Digital Solutions Scale to Meet the Need
Luckily, new digital tools are beginning to bridge the gap between education, prevention, screening, and cervical cancer treatment. According to the World Health Organization, the most effective interventions for cervical cancer include HPV vaccination, sex education, condom promotion and provision, HPV screening, and treatment. All of these, and more, are accessible via the askNivi platform — a free, anonymous service that recommends points of care by the user’s self-reported geographic location.
With its heavy emphasis on sexual and reproductive health (though actively expanding to other health areas), askNivi is perfectly suited to educate its users on the prevention of all sexually transmitted infections (STIs), including HPV. In addition to partners like Pathfinder Kenya using askNivi to educate communities on HPV and cervical cancer awareness, and Marie Stopes Kenya using askNivi to promote cervical cancer screening in and treatment at brick-and-mortar health clinics, other partners like the e-pharmacy Kasha serve as referral points to connect Nivi users with excellent preventative resources at digital speed — even delivering condoms and other barrier methods directly to the user’s door.
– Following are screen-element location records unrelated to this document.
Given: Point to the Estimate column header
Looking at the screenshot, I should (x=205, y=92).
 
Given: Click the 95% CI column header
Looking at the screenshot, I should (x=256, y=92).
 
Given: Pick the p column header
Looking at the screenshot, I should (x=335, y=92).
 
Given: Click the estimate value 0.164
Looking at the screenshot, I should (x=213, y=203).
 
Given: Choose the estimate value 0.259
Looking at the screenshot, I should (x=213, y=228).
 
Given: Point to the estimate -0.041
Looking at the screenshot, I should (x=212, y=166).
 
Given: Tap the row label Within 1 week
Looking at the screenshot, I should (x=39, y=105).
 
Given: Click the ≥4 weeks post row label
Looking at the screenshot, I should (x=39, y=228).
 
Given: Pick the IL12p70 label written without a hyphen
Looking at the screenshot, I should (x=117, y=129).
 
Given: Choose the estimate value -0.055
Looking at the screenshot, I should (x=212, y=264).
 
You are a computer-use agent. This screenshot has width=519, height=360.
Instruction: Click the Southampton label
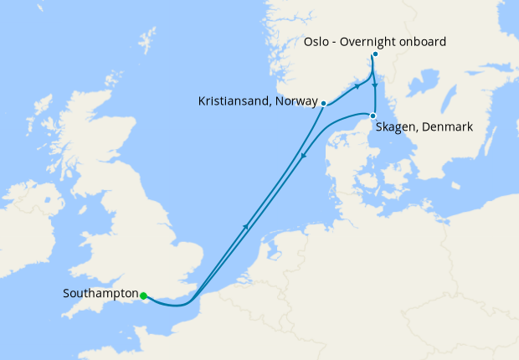coord(100,295)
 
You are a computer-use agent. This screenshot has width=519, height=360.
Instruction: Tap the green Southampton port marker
coord(144,296)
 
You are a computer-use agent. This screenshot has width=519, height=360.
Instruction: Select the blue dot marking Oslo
coord(375,54)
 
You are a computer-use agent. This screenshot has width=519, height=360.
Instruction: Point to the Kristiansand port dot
coord(324,104)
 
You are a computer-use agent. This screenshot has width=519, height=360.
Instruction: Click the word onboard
coord(424,41)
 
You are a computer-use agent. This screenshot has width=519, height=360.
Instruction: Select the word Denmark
coord(448,127)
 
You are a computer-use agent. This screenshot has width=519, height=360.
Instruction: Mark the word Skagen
coord(400,127)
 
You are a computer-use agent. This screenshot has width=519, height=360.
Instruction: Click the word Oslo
coord(314,41)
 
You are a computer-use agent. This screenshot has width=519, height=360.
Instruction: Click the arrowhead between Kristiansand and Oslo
coord(357,85)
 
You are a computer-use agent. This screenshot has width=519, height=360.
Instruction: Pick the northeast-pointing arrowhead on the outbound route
coord(246,226)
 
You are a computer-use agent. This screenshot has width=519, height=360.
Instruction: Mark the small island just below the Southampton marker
coord(147,302)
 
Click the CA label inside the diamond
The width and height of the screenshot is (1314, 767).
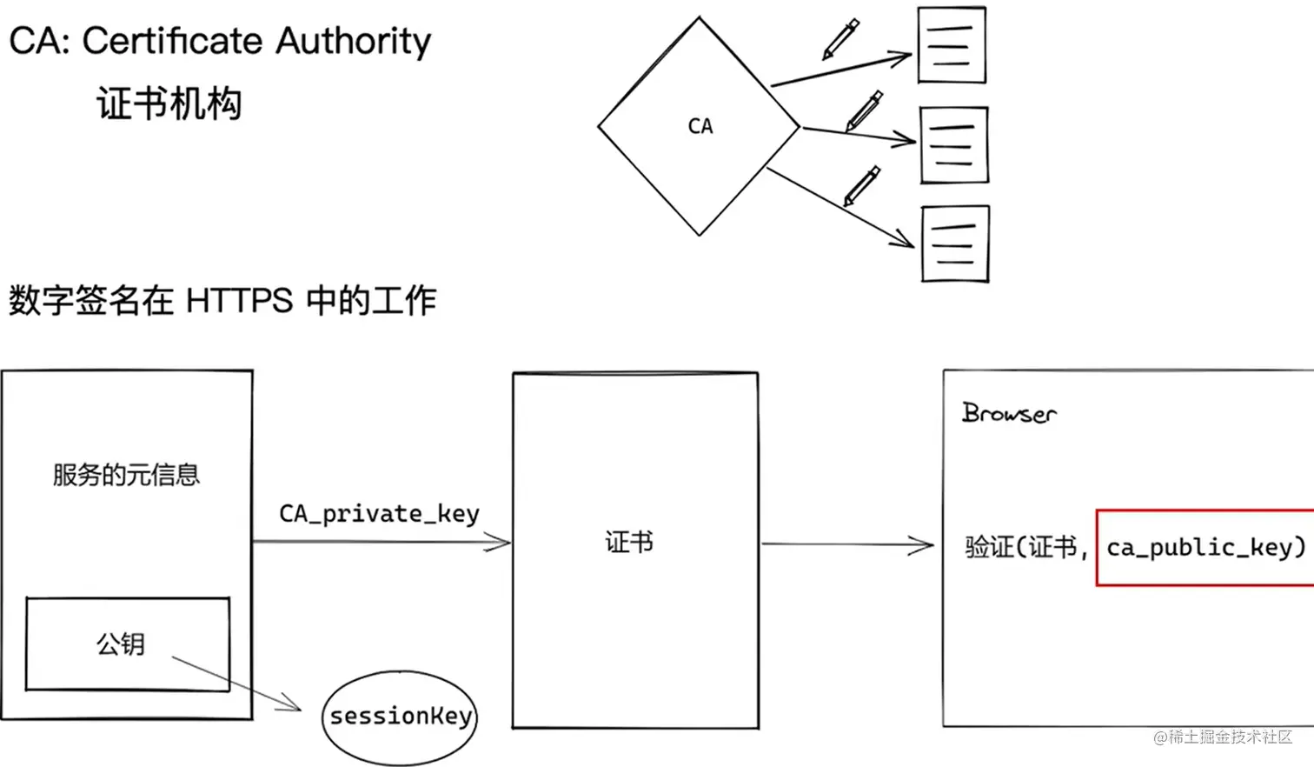pyautogui.click(x=700, y=126)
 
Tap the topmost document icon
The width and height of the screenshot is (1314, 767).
pyautogui.click(x=952, y=45)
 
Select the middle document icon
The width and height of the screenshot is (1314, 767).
pyautogui.click(x=954, y=145)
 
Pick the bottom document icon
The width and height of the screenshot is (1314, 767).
pyautogui.click(x=956, y=243)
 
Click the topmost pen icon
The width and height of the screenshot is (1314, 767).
pyautogui.click(x=840, y=39)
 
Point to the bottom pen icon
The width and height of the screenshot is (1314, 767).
pyautogui.click(x=862, y=186)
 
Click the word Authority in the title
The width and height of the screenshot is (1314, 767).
pyautogui.click(x=353, y=42)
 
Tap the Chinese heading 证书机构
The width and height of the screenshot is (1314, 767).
pyautogui.click(x=169, y=103)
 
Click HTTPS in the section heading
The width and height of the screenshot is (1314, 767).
pyautogui.click(x=239, y=301)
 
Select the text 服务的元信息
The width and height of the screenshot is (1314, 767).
pyautogui.click(x=127, y=475)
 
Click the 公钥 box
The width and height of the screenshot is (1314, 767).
pyautogui.click(x=127, y=644)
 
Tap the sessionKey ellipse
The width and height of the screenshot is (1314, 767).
pyautogui.click(x=400, y=717)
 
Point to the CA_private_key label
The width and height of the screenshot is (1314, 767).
pyautogui.click(x=380, y=514)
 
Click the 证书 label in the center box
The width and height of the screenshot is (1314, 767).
pyautogui.click(x=629, y=543)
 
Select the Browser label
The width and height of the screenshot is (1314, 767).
pyautogui.click(x=1009, y=413)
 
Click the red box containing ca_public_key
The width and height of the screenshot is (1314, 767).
pyautogui.click(x=1204, y=548)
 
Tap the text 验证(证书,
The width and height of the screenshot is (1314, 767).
pyautogui.click(x=1026, y=548)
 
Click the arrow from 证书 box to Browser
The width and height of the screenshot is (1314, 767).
pyautogui.click(x=847, y=544)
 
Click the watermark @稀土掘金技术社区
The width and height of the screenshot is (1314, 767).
pyautogui.click(x=1223, y=737)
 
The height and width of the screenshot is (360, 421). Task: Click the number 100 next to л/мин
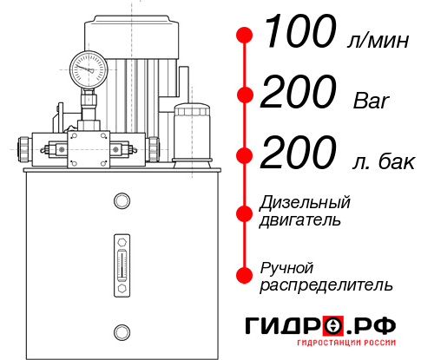point(299,34)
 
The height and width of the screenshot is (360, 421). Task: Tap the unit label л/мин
point(375,40)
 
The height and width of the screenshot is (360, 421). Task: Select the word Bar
point(372,101)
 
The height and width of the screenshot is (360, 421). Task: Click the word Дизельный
point(306,203)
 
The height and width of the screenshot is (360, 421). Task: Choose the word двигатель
point(300,220)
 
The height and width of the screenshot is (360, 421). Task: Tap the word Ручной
point(286,266)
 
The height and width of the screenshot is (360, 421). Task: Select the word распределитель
point(326,285)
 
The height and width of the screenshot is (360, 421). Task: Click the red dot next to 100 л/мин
point(245,36)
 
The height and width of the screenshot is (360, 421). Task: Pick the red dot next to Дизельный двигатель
point(245,213)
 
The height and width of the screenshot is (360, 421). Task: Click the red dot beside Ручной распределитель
point(245,275)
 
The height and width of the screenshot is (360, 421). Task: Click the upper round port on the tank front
point(121,202)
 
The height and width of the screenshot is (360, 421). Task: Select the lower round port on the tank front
point(121,331)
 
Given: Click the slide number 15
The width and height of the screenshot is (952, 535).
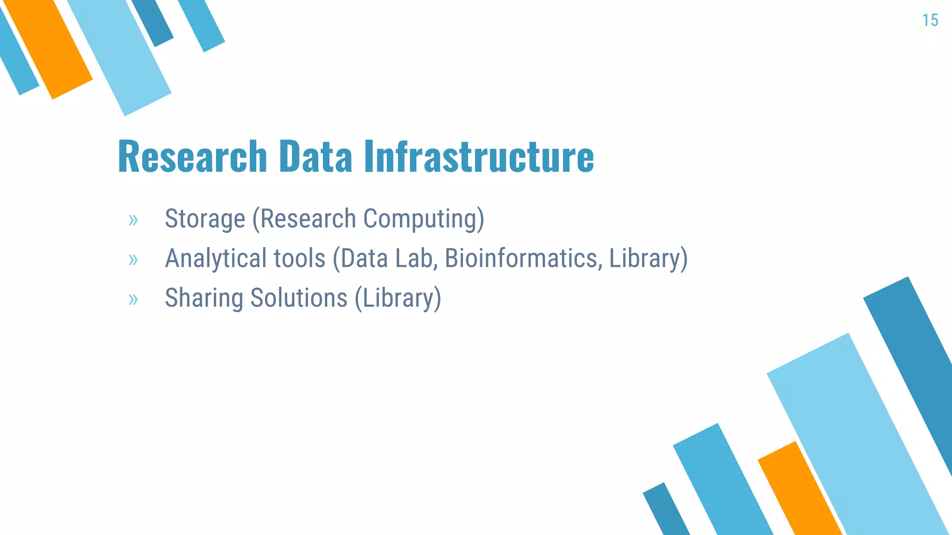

Nivi’s automated health chatbot service, askNivi, provides anyone with a mobile phone or internet access with a free, private, interactive information center that uses behavior change methodology to encourage users to take advantage of the wide variety of health products and services available via its virtual marketplace — including HPV vaccination, HPV testing, and cervical cancer screening and treatment.
By simply engaging with askNivi through Facebook Messenger or WhatsApp, users can learn about the HPV vaccine, cervical cancer signs, symptoms, and screening, how to lower one’s risk, as well as common myths and misconceptions surrounding HPV. And because HPV and cervical cancer are such burdens in LMICs — where askNivi operates — increasing the availability of, and access to, HPV screenings will likely have an enormous impact on both the incidence of cervical cancer as well as cervical cancer deaths.